Saved entries:
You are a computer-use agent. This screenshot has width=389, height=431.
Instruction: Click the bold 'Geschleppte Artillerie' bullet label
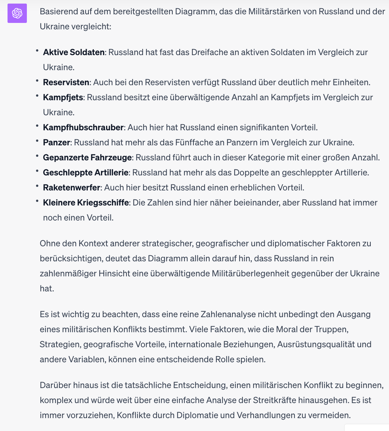[x=86, y=173]
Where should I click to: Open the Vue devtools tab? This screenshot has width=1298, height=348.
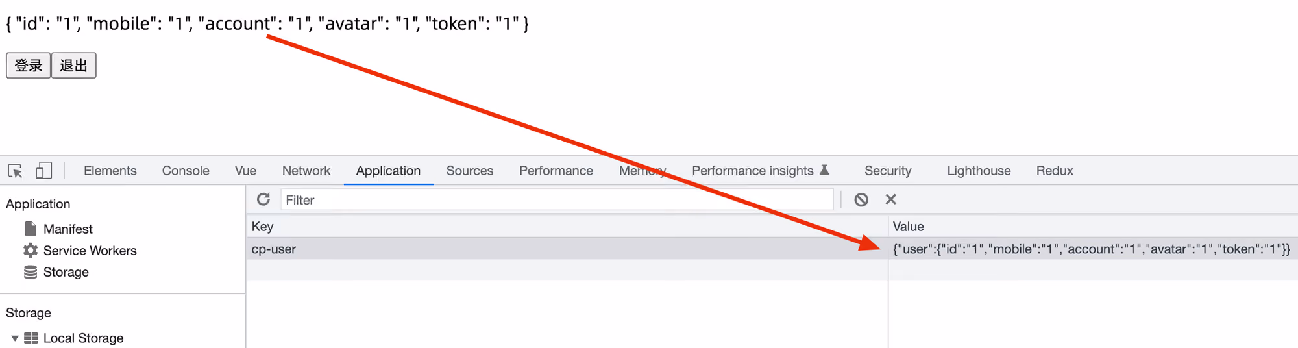click(x=245, y=171)
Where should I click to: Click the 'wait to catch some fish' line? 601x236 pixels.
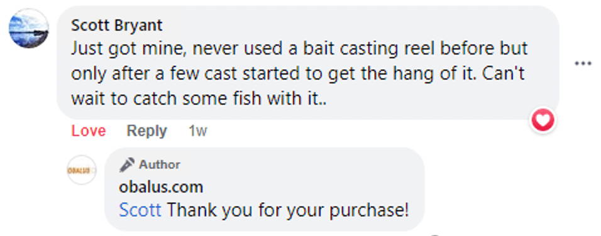pyautogui.click(x=199, y=99)
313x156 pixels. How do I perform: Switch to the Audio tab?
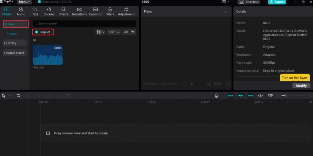click(x=21, y=12)
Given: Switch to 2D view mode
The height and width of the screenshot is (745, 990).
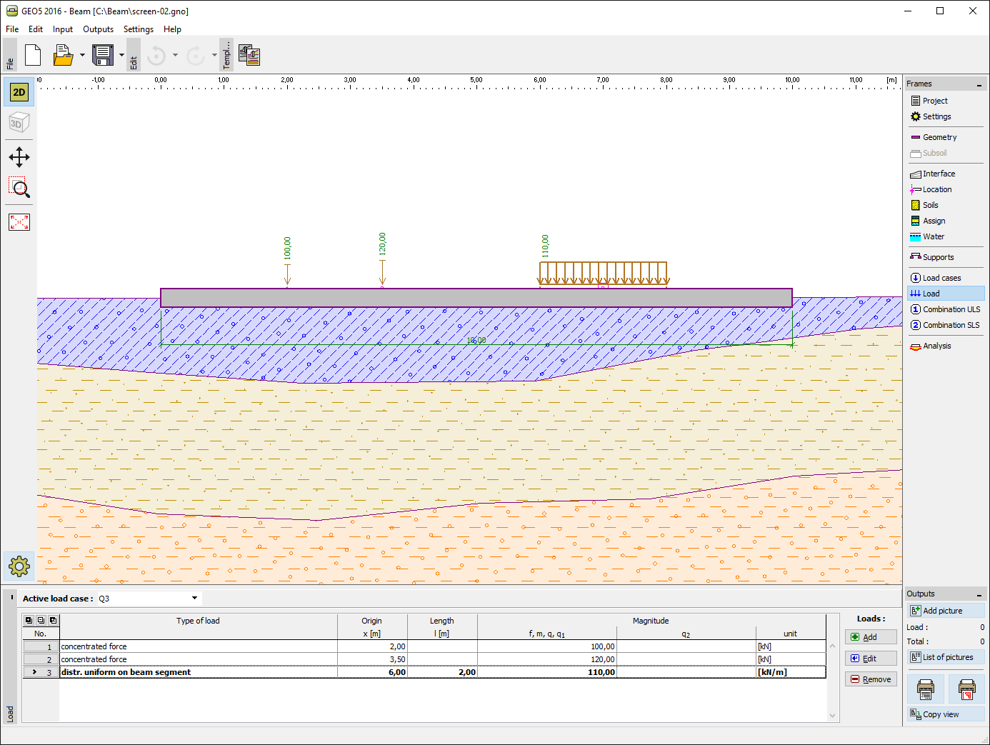Looking at the screenshot, I should click(x=19, y=92).
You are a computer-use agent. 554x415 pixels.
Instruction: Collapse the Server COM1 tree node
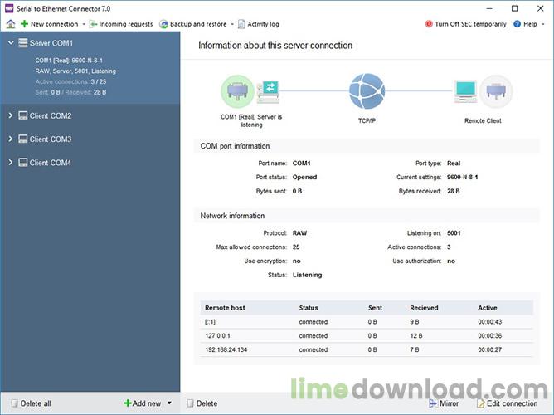point(11,43)
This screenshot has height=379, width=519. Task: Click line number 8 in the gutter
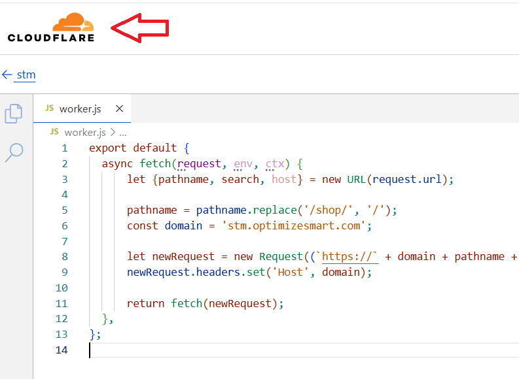64,257
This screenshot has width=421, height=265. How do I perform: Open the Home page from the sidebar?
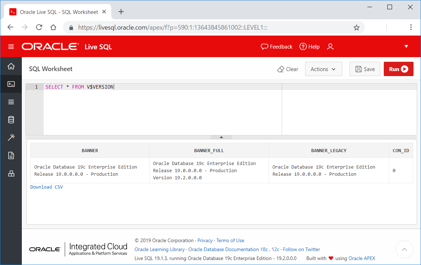point(11,66)
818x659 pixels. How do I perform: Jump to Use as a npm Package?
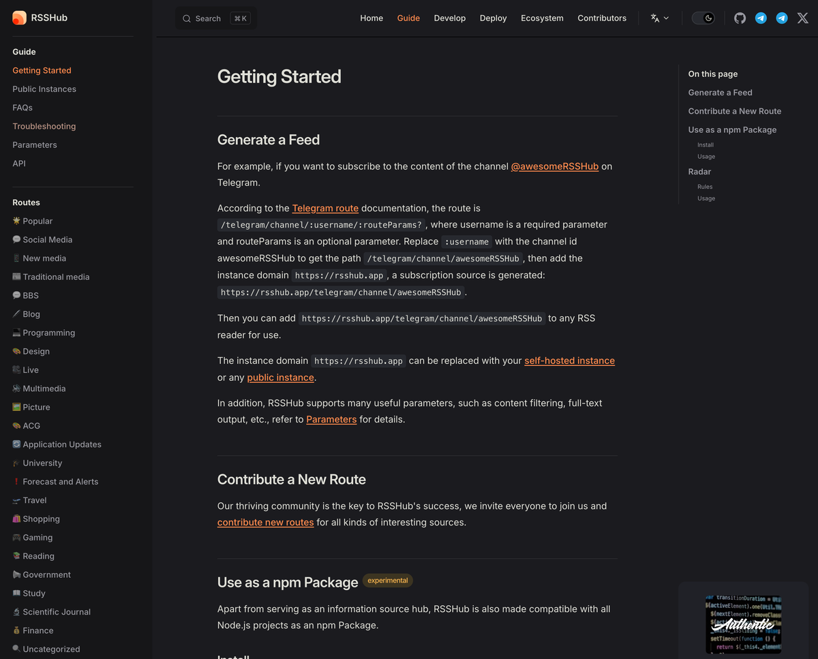tap(732, 129)
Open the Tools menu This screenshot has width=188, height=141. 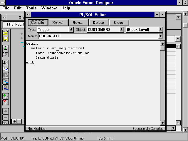coord(31,8)
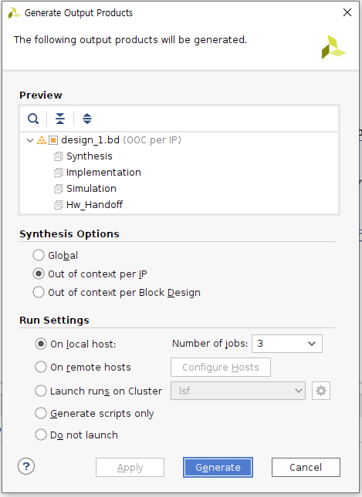Open the Number of jobs dropdown
This screenshot has height=497, width=362.
coord(287,344)
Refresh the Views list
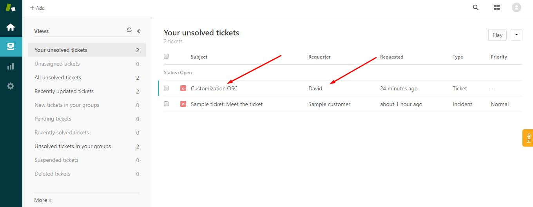Screen dimensions: 533x207 [x=129, y=30]
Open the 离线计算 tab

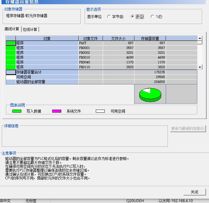[12, 29]
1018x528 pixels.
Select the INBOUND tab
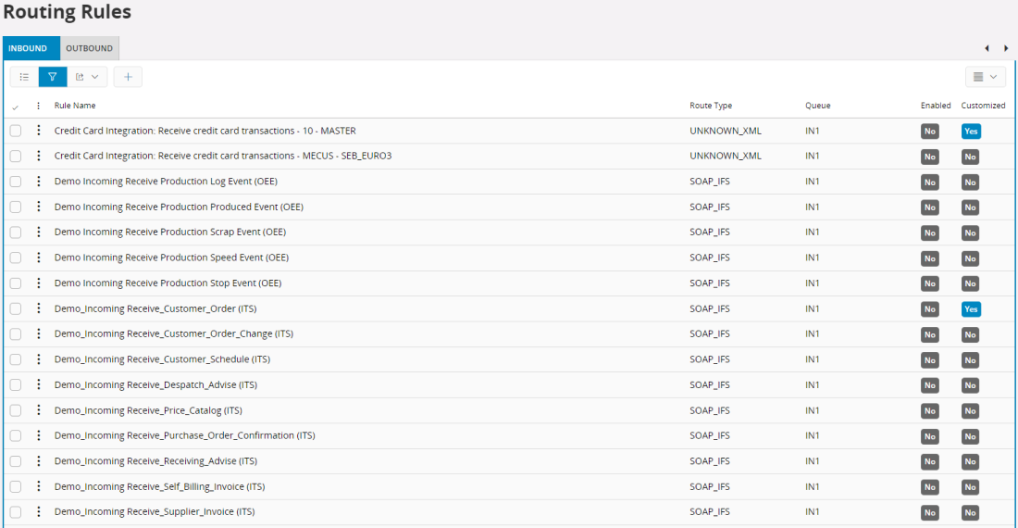point(28,48)
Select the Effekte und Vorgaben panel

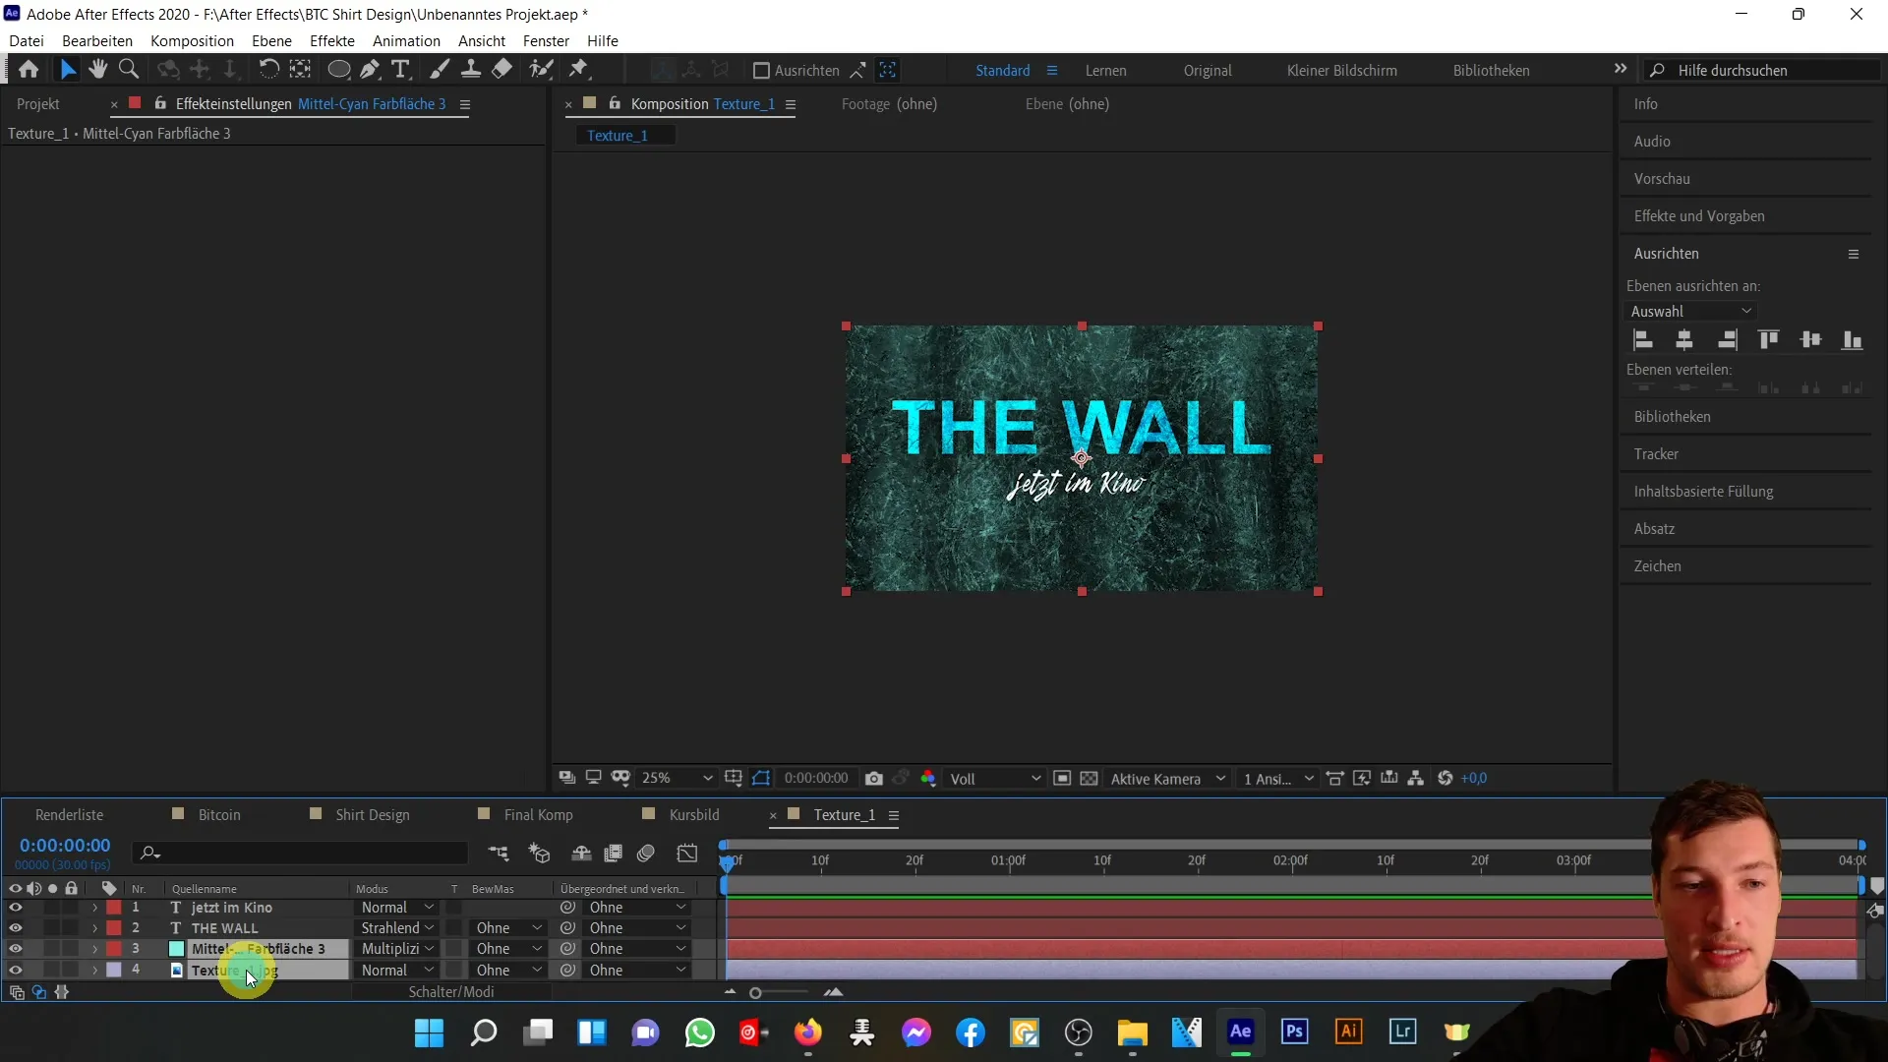pos(1698,215)
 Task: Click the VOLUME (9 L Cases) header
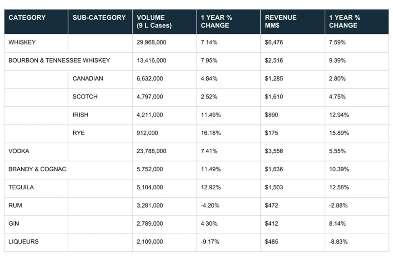click(154, 22)
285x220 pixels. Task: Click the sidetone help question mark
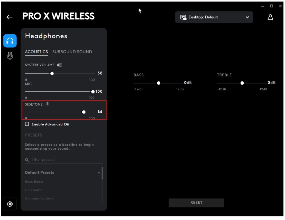click(x=48, y=104)
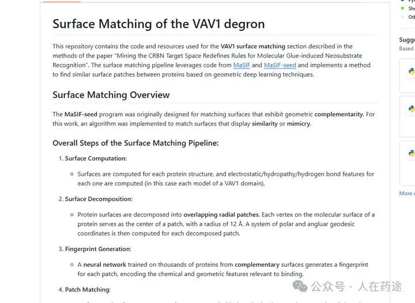The height and width of the screenshot is (303, 415).
Task: Open the MaSIF-seed hyperlink
Action: pyautogui.click(x=280, y=65)
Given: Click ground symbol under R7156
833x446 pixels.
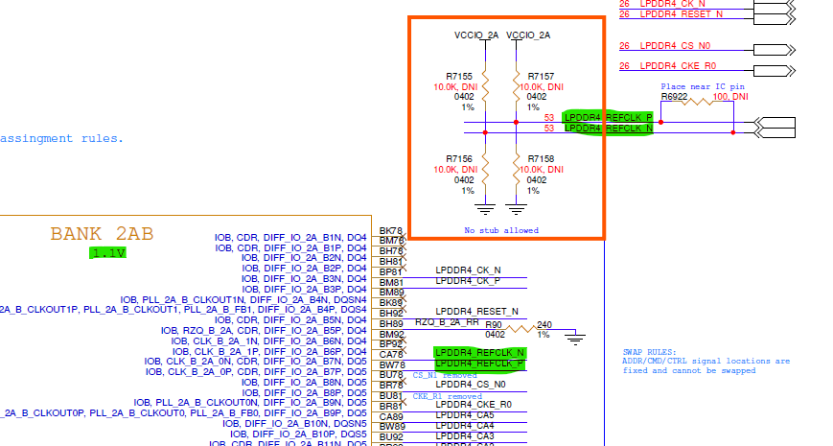Looking at the screenshot, I should [x=486, y=207].
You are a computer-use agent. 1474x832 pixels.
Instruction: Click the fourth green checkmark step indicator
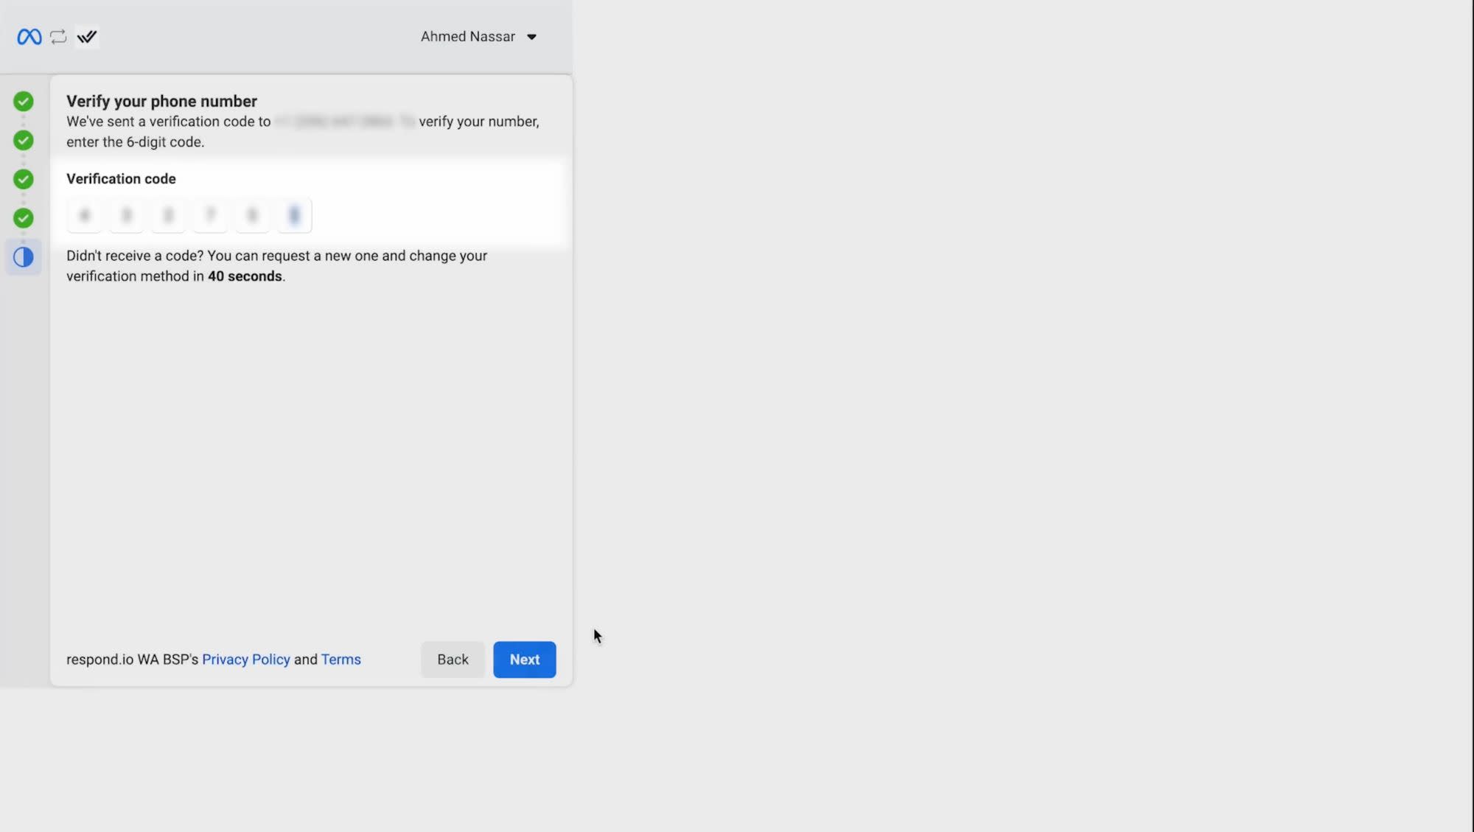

Action item: Starting with the line that contains "1018x528 pixels.", print every line through the end of the data exactly as written; omit all pictures and add nothing else.

Reply to the exercise:
1018x528 pixels.
Select the INBOUND tab
point(28,48)
Select the Effekte und Vorgaben panel

pos(1698,215)
 Task: Click the VOLUME (9 L Cases) header
click(154, 22)
285x220 pixels. Task: Click the sidetone help question mark
click(x=48, y=104)
The height and width of the screenshot is (303, 415).
Task: Open the MaSIF-seed hyperlink
Action: pyautogui.click(x=280, y=65)
Given: Click ground symbol under R7156
833x446 pixels.
Looking at the screenshot, I should [x=486, y=207].
You are a computer-use agent. 1474x832 pixels.
Instruction: Click the fourth green checkmark step indicator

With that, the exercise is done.